*Activity*. Pull every line with "This" from the data.

--- Information ---

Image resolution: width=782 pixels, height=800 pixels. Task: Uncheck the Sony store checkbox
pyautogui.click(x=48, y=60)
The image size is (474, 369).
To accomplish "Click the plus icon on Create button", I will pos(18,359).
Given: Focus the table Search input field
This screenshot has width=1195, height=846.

---
--- Information ---

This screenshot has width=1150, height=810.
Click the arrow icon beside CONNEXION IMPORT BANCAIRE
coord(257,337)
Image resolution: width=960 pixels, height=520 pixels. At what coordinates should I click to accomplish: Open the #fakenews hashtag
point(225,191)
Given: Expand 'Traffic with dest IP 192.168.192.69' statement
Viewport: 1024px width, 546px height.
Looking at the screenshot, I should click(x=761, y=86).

---

*Expected output*.
This screenshot has width=1195, height=846.
This screenshot has width=1150, height=810.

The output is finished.